**** Extracted information ****

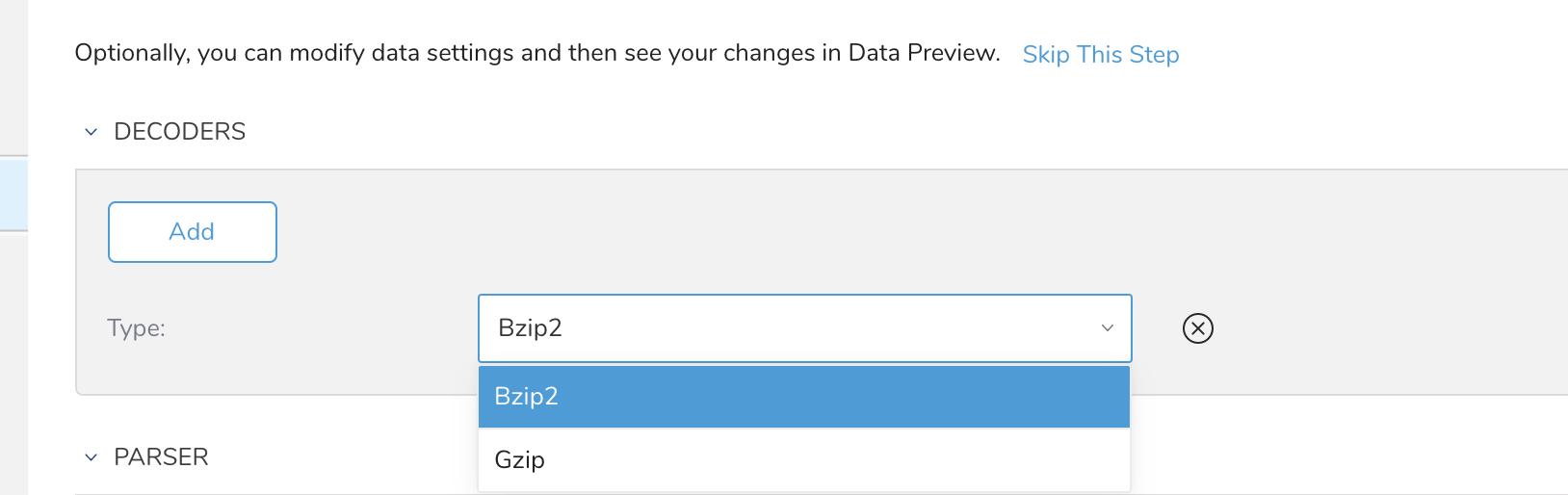Choose the highlighted Bzip2 option
Viewport: 1568px width, 495px height.
[526, 396]
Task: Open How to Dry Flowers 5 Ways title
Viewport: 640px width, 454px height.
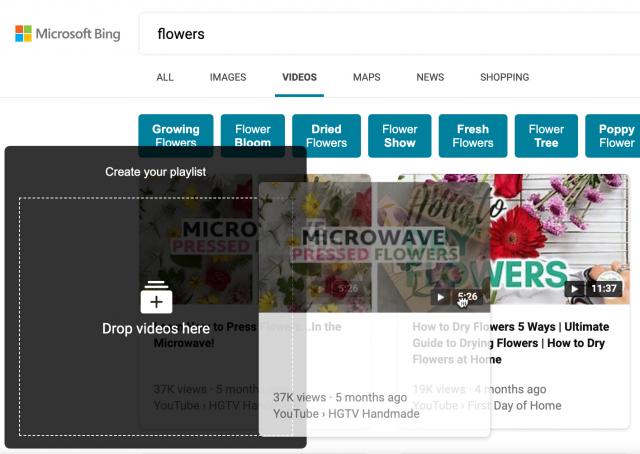Action: [511, 343]
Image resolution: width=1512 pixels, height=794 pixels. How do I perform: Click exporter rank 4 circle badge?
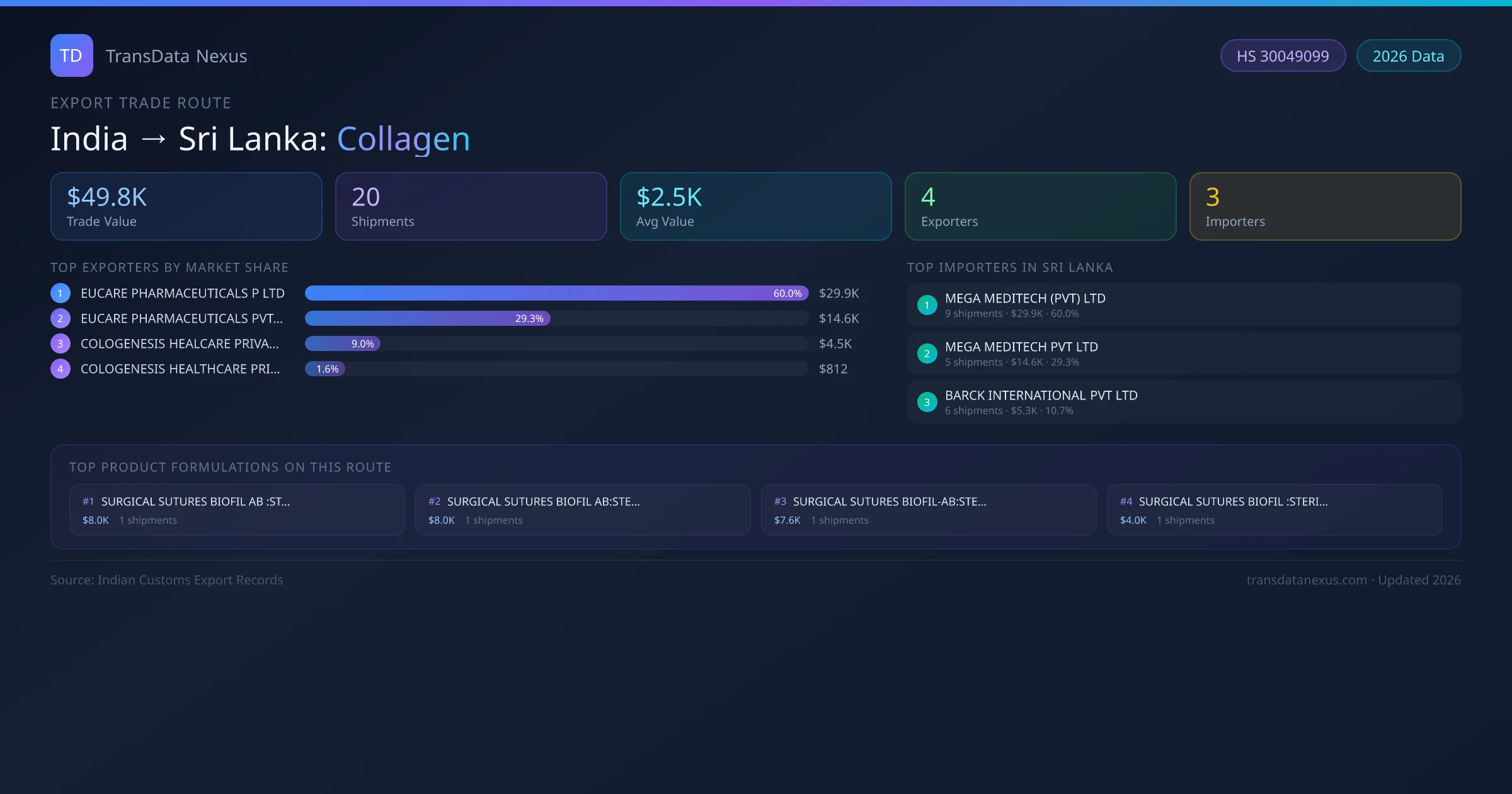60,369

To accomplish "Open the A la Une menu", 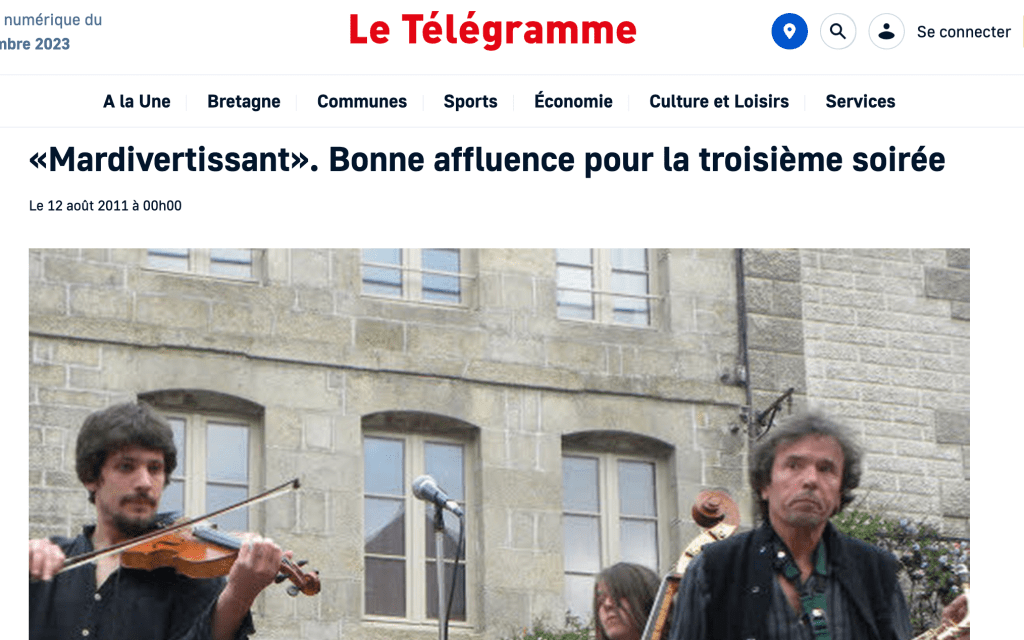I will pos(136,101).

****

**Exercise instructions:**
Which lines in the listing contain the string "height" with matching case? Find each one and copy it out in full.

**Problem solution:**
Viewport: 1568px width, 495px height.
Viewport: 640px width, 454px height.
Image resolution: width=1512 pixels, height=794 pixels. How do I perform: Click exporter rank 4 circle badge?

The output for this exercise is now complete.